## Exercise details
Which lines run from the one containing "Instruction: Toggle the Selection arrow tool" through the end of the material? Transcribe them word for word, and only them.
----- Data to use
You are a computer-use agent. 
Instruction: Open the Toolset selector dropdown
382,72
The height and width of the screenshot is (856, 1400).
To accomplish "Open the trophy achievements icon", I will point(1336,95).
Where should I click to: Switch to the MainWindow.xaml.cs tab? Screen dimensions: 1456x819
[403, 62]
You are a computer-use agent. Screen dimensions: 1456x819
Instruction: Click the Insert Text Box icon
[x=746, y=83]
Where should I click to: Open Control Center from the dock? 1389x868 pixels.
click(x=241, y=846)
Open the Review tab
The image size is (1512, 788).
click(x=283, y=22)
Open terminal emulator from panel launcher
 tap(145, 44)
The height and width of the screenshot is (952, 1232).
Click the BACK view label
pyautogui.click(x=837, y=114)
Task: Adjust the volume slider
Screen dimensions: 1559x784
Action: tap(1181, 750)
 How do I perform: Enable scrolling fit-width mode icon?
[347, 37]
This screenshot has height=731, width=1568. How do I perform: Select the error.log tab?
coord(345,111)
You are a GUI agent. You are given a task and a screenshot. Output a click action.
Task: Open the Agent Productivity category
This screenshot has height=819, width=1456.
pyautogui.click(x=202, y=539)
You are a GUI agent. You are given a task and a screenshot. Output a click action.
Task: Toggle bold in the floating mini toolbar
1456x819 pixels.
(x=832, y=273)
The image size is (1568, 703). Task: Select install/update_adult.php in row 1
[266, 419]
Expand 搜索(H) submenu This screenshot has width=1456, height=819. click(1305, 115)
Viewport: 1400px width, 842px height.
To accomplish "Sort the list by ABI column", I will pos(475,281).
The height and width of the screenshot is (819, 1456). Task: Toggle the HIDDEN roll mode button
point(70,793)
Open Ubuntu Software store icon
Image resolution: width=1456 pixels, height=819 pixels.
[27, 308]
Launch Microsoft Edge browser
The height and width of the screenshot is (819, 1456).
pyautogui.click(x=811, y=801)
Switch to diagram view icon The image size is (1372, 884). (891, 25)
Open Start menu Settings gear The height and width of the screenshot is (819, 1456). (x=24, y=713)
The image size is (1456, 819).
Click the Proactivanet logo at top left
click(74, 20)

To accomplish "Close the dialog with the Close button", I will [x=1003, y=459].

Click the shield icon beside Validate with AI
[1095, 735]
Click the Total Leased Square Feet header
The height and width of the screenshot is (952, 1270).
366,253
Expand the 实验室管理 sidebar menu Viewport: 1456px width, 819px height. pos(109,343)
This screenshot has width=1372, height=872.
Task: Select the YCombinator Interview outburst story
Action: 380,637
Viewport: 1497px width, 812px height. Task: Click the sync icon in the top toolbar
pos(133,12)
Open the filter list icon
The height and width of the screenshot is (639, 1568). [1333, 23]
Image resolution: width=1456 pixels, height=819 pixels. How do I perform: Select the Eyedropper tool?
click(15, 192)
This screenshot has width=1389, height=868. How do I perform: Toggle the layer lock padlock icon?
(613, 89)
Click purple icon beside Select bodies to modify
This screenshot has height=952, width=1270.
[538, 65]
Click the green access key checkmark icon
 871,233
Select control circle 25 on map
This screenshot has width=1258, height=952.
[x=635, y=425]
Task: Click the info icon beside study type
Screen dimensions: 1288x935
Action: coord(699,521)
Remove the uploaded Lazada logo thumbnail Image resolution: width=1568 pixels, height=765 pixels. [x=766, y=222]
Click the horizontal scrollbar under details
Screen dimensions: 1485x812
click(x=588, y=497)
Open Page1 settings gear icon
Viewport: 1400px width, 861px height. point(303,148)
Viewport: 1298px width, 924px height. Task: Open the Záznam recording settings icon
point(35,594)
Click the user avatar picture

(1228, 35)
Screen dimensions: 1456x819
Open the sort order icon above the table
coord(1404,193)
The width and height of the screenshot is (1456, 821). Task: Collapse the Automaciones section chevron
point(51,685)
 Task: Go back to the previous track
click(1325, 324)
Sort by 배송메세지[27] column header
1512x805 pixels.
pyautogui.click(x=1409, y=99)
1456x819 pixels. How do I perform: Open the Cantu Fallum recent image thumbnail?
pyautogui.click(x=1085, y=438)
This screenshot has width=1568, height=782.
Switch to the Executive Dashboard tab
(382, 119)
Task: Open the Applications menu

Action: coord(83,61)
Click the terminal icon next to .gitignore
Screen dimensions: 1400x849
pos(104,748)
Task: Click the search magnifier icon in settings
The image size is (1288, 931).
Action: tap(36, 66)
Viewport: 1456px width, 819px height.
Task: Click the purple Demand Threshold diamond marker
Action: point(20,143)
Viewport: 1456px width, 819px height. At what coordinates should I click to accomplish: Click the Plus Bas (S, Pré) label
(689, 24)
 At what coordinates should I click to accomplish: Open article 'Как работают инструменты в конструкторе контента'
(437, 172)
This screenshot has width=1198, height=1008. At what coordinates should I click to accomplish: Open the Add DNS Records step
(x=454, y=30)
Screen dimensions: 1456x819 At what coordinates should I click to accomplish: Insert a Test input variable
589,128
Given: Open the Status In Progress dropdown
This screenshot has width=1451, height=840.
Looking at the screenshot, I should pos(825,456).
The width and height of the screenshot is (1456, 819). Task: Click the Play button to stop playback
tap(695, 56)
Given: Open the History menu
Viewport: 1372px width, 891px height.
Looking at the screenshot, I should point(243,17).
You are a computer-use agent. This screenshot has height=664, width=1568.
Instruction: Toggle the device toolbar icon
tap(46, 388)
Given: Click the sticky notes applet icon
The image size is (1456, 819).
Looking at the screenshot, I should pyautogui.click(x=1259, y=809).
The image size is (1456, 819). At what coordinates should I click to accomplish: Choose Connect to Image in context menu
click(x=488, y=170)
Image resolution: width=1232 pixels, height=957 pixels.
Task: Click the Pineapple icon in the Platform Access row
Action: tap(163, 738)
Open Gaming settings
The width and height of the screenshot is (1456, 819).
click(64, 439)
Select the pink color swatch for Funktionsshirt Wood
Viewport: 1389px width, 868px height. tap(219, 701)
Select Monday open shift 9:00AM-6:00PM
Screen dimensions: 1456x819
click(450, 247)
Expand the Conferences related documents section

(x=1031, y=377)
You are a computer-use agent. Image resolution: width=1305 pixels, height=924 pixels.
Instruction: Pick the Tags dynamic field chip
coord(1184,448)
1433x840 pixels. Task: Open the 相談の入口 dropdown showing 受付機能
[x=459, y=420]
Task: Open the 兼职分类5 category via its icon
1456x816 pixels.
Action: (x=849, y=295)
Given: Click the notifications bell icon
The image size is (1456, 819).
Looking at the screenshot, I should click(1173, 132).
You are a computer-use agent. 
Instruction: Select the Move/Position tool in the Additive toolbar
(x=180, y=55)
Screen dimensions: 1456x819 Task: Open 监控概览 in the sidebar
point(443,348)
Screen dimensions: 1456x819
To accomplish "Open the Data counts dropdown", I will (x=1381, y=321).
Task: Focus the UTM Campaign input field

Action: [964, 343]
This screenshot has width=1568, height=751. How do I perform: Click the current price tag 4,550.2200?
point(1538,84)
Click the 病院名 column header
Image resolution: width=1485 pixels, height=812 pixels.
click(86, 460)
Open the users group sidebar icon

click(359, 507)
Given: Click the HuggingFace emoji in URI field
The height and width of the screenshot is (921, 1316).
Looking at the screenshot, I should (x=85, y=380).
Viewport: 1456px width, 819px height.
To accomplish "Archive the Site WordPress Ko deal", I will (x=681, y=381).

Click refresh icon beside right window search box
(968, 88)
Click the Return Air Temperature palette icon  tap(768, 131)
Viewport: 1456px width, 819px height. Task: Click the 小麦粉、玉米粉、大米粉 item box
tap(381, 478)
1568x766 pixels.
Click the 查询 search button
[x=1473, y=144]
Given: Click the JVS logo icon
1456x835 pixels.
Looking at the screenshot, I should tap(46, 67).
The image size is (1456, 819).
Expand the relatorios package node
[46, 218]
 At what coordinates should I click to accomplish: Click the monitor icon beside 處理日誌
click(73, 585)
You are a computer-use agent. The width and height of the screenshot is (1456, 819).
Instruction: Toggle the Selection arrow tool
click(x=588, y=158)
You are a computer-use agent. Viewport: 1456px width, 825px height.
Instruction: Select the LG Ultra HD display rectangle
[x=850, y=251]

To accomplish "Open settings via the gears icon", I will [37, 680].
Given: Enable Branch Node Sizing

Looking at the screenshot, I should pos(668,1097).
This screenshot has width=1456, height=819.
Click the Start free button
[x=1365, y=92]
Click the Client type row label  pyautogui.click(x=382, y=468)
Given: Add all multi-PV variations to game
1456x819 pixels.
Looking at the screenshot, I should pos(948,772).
----------
## Problem solution
Instruction: Toggle the Selection arrow tool
click(x=588, y=158)
You are a computer-use agent. Viewport: 1456px width, 825px height.
Instruction: Select the LG Ultra HD display rectangle
[x=850, y=251]

To accomplish "Open settings via the gears icon", I will [37, 680].
Given: Enable Branch Node Sizing

Looking at the screenshot, I should pos(668,1097).
This screenshot has width=1456, height=819.
Click the Start free button
[x=1365, y=92]
Click the Client type row label  pyautogui.click(x=382, y=468)
Given: Add all multi-PV variations to game
1456x819 pixels.
Looking at the screenshot, I should pos(948,772).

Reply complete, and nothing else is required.